The Pittsburgh Press (April 3, 1944)
Willkie gets rank-and-file primary test
Wisconsin holds primary tomorrow
By Lyle C. Wilson, United Press staff writer
Washington –
Wendell L. Willkie’s confidence in rank-and-file Republican support meets its first 1944 test tomorrow in Wisconsin’s presidential preferential primary to determine who shall cast the state’s 24 votes at the party’s national convention.
Completing a 13-day pre-primary campaign in Wisconsin, Mr. Willkie has moved on to Nebraska, where he is entered in the primary which takes place next week.
Capital politicians are awaiting not only the division of delegates among the four Republicans whose supporters are contesting the Wisconsin primary, but also a tabulation of comparative vote-getting ability.
Primary is ‘open’
Wisconsin has what is known as an “open primary” in which it is not necessary to be an enrolled party member to participate.
Thus, Democrats, who have no contest tomorrow, may vote if they desire in the Republican primary. Similarly, the Progressive Party, organized and led by the La Follette brothers, can barge in to help the Republicans decide who shall go to the Republican National Convention.
The significance of such an “open primary” is that it affords almost as good an opportunity as the final election to determine state sentiment.
If Mr. Willkie piled up a big plurality in Wisconsin, his adversaries are likely to claim, and perhaps with some justice, that Democrats invaded the Republican primary to support a man for whom they will not vote in the November election when a Democratic candidate is on the ballot.

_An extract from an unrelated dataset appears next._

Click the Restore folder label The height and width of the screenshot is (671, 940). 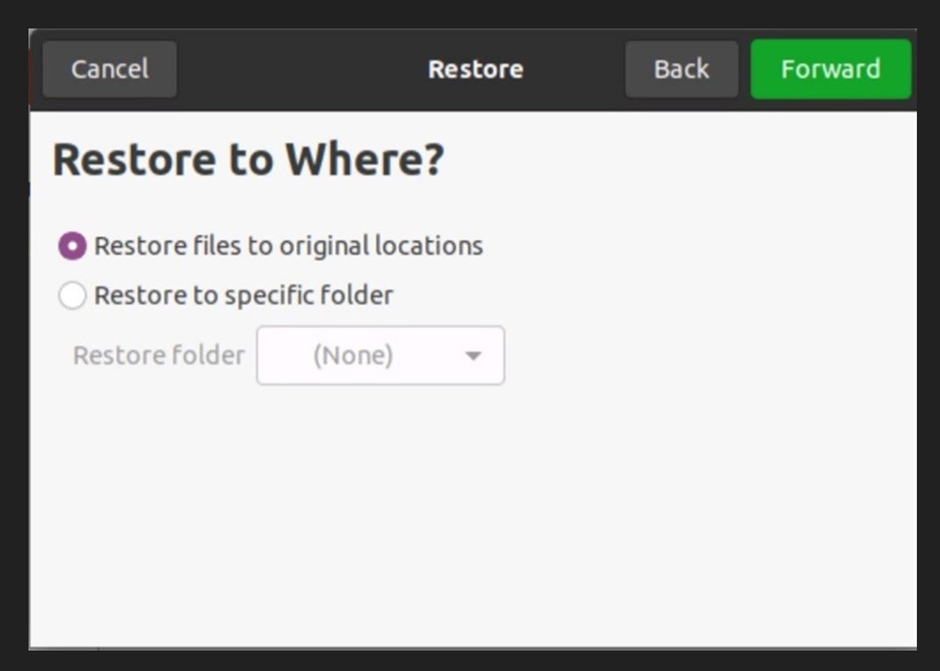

But the net effect of a fat margin for Mr. Willkie would be to boom his presidential stock.
Opposed by Stassen
His slate of delegates is opposed in Wisconsin by three other groups supporting Governor Thomas E. Dewey of New York, former Governor of Minnesota LtCdr. Harold E. Stassen and Gen. Douglas MacArthur. Governor Dewey, who has announced he will not seek the Republican presidential nomination, requested his backers to withdraw and some of them did so.
There is Dewey and MacArthur sentiment in Nebraska, also, but Mr. Willkie’s only opponent in the primary a week from tomorrow will be Cdr. Stassen. Nebraska will have 15 votes in the national convention.
Neither the Wisconsin nor Nebraska delegation is likely to be a balance of power at the convention which meets June 26 in Chicago.
But if Mr. Willkie proves to be a vote-getter in those two states, his followers can argue with effect that he should be a vote-getter throughout the Midwest.
In the electoral college, Wisconsin casts only 12 votes and Nebraska a meager six of a total of 531. Their combined strength in the Republican National Convention would be 39 votes of a total of 1,058.